Por Redacción | Ciudad de México.
Ariadna Montiel asumió la dirigencia nacional de Morena con un mensaje centrado en el combate a la corrupción y el fortalecimiento de los perfiles que competirán en el proceso electoral de 2027.
Durante su primer discurso ante el Congreso Nacional del partido, la nueva líder fue enfática al señalar que no se permitirá la participación de aspirantes con antecedentes cuestionables, al establecer como condición una “trayectoria impecable” para quienes busquen una candidatura.
Montiel fue elegida por unanimidad para relevar a Luisa María Alcalde, en un proceso interno que reunió a más de mil 800 congresistas, consolidando un relevo en la estructura del partido en un momento clave rumbo a los próximos comicios.

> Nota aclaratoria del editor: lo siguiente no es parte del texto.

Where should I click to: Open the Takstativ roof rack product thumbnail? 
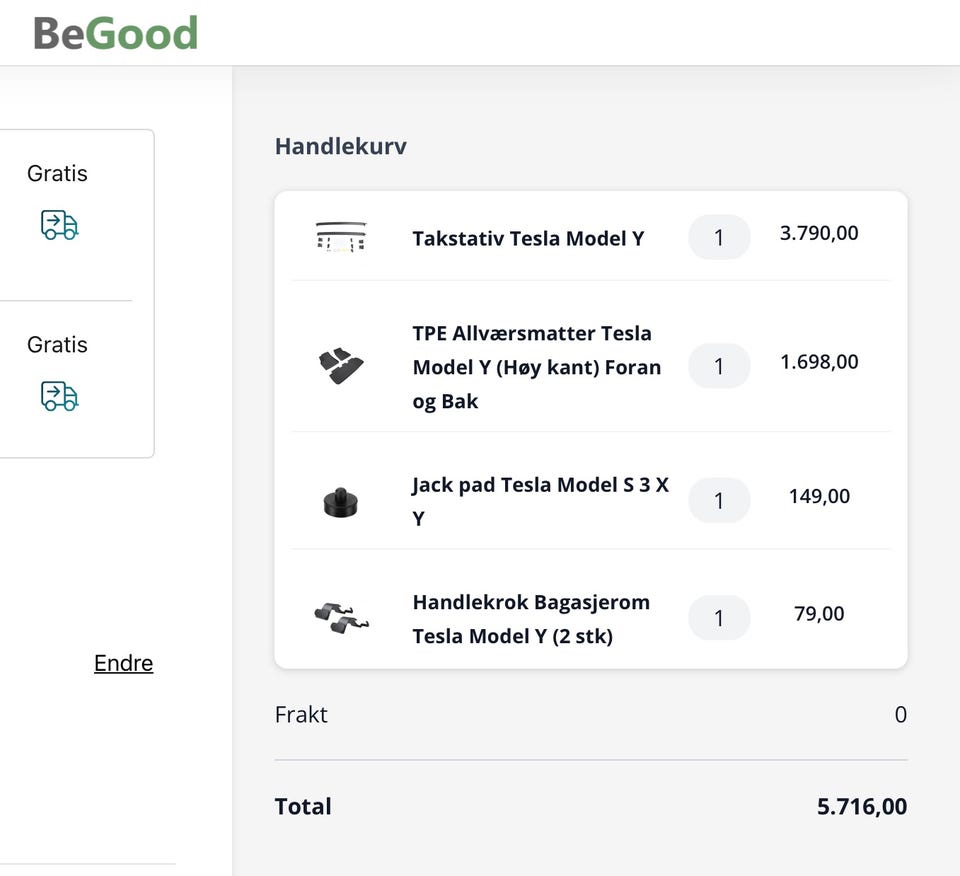(x=341, y=238)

En su posicionamiento, hizo un llamado a la militancia para identificar y denunciar prácticas indebidas dentro de gobiernos emanados de Morena, subrayando que la nueva dirigencia no tolerará actos de corrupción.
Asimismo, advirtió que incluso quienes resulten favorecidos en procesos internos podrían quedar fuera si existen elementos que cuestionen su integridad, marcando un criterio más estricto en la selección de candidatos.
En el plano político, la dirigente también abordó el contexto nacional e internacional, al señalar que el movimiento enfrenta presiones externas, particularmente en temas relacionados con la soberanía, en alusión a señalamientos provenientes de Estados Unidos.
En este sentido, defendió la unidad interna del partido y llamó a respaldar a la presidenta Claudia Sheinbaum, destacando la importancia de mantener cohesión frente a lo que calificó como una ofensiva política.
El inicio de esta nueva dirigencia se da en un escenario donde Morena busca consolidar su estructura y definir estrategias de cara a 2027, con un discurso que combina control interno, narrativa política y proyección electoral.